Additional levels of nesting may be requested by using a dot to separate path components. e.g. /authors;with=books.publisher.postalAddress to get a list of authors, each of which contains a list of all their books, each of which contains a 'publisher' record with a 'postalAddress' sub-record. The resulting JSON might look something like:

[
  {
    "id": 154,
    "name": "Some Author",
    "books": [
      {
        "id": 301,
        "title": "A Book Containing Words",
        "publisher": {
          "id": 4,
          "name": "Some Book Publishing Company",
          "postalAddress": {
            "streetAddress1": "450 Some Street",
            "localityName": "Someville",
            "regionCode": "SC",
            "postalCode": "12345"
            "countryCode": "USA",
          }
        }
      },
      ...more book records maybe go here...
    ]
  },
  ...more author records maybe go here...
]

Collection filters

Except for a few reserved parameters, query parameters to a collection GET request correspond to fields of the items in the collection.

The reserved parameters are:

  • orderBy=[+-]<fieldName>... - indicate sort order of results
  • limit=[<skip>,]<count> - indicate how many rows of the result set to skip and include

Field-matching parameter values may be in one of the following formats:

  • <pattern> - match a pattern where * stands for any substring. Only valid if the pattern does not contain a colon. May be optimized as an exact match if the given pattern doesn't contain any asterisks.
  • eq:<value> - match a value exactly
  • like:<pattern> - match a string based on a pattern, where * stands for any substring
  • lt:<value> - matches values less than that given
  • gt:<value> - matches values greater than that given
  • in:<list> - matches any value that is mentioned in the comma-separated list
  • is:null - matches nulls
  • not:<expression> - negate a filter, e.g. not:is:null or not:like:*foo*

Search parameters will be automatically parsed as appropriate given the field that they are matching on (e.g. if there is a field, someNumericField that is typed as containing a number, a seach for someNumericField=eq:5 is interpreted as equals the number 5, not the string "5")

Collection-Table mapping

When translating a database record to its REST form, all primary key values are combined into a single id, with multiple fields separated by dashes.

When interpreting an ID given in a URL or in JSON, it must be converted to its component fields. Even if there really is only a single ID field int the database record, the ID data from JSON or the URL must be converted to the correct type.

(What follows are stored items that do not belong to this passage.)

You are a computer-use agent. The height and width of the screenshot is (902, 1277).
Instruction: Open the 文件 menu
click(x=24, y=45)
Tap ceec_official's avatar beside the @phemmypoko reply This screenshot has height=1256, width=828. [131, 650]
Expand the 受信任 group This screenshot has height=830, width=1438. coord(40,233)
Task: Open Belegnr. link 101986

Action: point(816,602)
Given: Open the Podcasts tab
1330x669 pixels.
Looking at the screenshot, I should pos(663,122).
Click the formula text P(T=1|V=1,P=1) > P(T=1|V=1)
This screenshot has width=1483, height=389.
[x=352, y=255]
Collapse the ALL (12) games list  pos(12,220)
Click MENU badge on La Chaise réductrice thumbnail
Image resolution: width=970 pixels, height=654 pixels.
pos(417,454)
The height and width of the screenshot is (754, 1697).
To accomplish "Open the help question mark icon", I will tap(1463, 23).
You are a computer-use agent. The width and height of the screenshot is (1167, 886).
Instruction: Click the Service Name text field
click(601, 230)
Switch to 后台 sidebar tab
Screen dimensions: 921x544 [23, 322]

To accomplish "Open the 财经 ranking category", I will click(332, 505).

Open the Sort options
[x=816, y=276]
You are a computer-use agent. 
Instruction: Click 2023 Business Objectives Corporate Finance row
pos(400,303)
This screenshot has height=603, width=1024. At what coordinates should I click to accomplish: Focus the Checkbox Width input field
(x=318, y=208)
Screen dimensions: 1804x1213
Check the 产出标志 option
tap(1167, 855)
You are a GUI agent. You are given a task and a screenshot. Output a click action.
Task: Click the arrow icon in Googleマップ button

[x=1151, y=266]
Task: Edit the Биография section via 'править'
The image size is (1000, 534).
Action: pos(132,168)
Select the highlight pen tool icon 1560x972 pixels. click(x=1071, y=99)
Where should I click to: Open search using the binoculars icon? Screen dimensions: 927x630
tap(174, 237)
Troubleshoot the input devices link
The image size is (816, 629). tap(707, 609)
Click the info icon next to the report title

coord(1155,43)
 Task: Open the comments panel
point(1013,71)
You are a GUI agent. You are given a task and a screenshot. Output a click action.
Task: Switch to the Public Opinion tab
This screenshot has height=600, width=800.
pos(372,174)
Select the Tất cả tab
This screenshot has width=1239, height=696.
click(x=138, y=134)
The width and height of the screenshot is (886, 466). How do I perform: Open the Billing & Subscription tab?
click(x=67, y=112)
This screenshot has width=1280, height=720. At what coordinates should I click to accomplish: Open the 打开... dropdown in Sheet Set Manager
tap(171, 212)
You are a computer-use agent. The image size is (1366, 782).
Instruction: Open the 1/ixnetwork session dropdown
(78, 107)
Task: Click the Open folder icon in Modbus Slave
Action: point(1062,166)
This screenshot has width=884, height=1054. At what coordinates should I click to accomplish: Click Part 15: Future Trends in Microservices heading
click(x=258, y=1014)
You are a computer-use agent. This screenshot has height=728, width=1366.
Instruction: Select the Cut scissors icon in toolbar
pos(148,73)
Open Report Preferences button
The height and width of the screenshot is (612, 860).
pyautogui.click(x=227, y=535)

Field names may be translated between naming conventions when loading and storing. The naming convention for tables and columns in Postgres seems to be to use squishedtogetherlowercase.

In the view exposed by the REST services:

  • collection name is dash-separated (e.g. patient-stays)
  • field names, both in the URL (modifiers and search parameters) and in request/response JSON data, are camelCase (e.g. patientAdmissionDate)

It is a goal of this project to make it simple to override these conventions and to allow special cases for different views of things. e.g. a class may be exposed as super-duper-car-washes, but the backing table actually be called x_okaycarwash.

TODO: Add example of using this library in PHP.